----- ENTRIES SUPPLIED

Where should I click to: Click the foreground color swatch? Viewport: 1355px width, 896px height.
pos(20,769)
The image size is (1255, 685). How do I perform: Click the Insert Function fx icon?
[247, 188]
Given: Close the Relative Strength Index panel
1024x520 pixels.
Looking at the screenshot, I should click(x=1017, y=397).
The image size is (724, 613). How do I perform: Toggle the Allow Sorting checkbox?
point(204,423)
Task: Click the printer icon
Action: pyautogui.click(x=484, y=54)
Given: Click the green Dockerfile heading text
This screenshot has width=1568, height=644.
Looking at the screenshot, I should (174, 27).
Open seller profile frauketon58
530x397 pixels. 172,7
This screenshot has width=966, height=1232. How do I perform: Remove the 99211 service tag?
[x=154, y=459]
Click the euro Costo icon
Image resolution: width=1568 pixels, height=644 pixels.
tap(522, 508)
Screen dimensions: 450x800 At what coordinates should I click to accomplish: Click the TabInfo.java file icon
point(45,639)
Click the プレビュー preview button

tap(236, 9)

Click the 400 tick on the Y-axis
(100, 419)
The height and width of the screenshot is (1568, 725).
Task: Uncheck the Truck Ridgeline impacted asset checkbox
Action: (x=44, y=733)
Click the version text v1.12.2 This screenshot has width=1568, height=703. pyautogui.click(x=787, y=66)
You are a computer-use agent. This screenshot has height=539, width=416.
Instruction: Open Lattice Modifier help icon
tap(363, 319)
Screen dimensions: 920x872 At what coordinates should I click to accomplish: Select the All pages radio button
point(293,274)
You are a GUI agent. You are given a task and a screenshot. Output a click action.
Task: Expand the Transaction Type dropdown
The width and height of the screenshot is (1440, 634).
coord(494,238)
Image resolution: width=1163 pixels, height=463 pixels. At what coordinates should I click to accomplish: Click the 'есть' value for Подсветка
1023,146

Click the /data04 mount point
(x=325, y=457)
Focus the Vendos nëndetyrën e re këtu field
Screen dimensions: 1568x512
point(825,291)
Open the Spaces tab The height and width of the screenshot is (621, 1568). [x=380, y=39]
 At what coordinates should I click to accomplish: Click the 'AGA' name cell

----------

Give the listing above as a numbered list, from the line with "The image size is (724, 613)." up to and including the line with "point(293,274)". Leave out blank lines.

- **TASK RESULT**
1. The image size is (724, 613). How do I perform: Toggle the Allow Sorting checkbox?
2. point(204,423)
3. Task: Click the printer icon
4. Action: pyautogui.click(x=484, y=54)
5. Given: Click the green Dockerfile heading text
6. This screenshot has width=1568, height=644.
7. Looking at the screenshot, I should (174, 27).
8. Open seller profile frauketon58
9. 530x397 pixels. 172,7
10. This screenshot has width=966, height=1232. How do I perform: Remove the 99211 service tag?
11. [x=154, y=459]
12. Click the euro Costo icon
13. Image resolution: width=1568 pixels, height=644 pixels.
14. tap(522, 508)
15. Screen dimensions: 450x800 At what coordinates should I click to accomplish: Click the TabInfo.java file icon
16. point(45,639)
17. Click the プレビュー preview button
18. tap(236, 9)
19. Click the 400 tick on the Y-axis
20. (100, 419)
21. The height and width of the screenshot is (1568, 725).
22. Task: Uncheck the Truck Ridgeline impacted asset checkbox
23. Action: (x=44, y=733)
24. Click the version text v1.12.2 This screenshot has width=1568, height=703. pyautogui.click(x=787, y=66)
25. You are a computer-use agent. This screenshot has height=539, width=416.
26. Instruction: Open Lattice Modifier help icon
27. tap(363, 319)
28. Screen dimensions: 920x872 At what coordinates should I click to accomplish: Select the All pages radio button
29. point(293,274)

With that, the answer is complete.